|Ph.D Student||Sason-Bauer Hagit|
|Subject||Role of the Brain Transporters Asc-1 and ASCT1 in D-Serine|
Homeostasis; Synaptic Activity and Behavior
|Department||Department of Medicine||Supervisors||Professor Herman Wolosker|
|Dr. Avraham Avital|
|Full Thesis text|
____________________________________________________________________ d-Serine is a physiologic regulator of NMDA receptor (NMDAR) activity but its release mechanisms are yet to be fully elucidated. d-Serine dynamics is regulated by the Asc-1 (SLC7a10), a neuronal transporter that exchanges d-serine for small neutral amino acids. In order to gain insight into the physiological role and the direction of Asc-1-mediated d-serine fluxes we developed a selective Asc-1 blocker. The inhibitor blocks Asc-1 without stimulating the amino acid hetero-exchange, and does not affect glycine transporters or other putative d-serine transporters.

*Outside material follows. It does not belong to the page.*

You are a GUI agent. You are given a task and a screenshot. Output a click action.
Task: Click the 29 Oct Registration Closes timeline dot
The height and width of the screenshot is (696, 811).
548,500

We show that Asc-1 blockade decreases both basal and hetero-exchange-mediated d-serine release from primary neuronal cultures and neocortical slices. d-Serine release rate is reduced in slices from Asc-1-KO mice, confirming the role of Asc-1 in d-serine release. Asc-1 inhibition decreases the expression of NMDAR-dependent long-term potentiation of synaptic activity at the hippocampal CA1 from adult rats, and this effect is preventable by adding exogenous d-serine. Our data demonstrate that Asc-1 mediates tonic co-agonist release, which is required for optimal NMDAR activation and synaptic plasticity. An additional aspect of our work deals with the role of ASCT1 (SLC1a4) in d-serine homeostasis. We established new ASCT1-KO mice and found that they display altered l- and d-serine homeostasis. Immunofluorescence studies demonstrated glial, but not neuronal expression, and the signal was absent in ASCT1-KO sections. Behavioral tests point to possible lower anxiety in ASCT1-KO mice, suggesting a novel role of this transporter in glial-neuron crosstalk.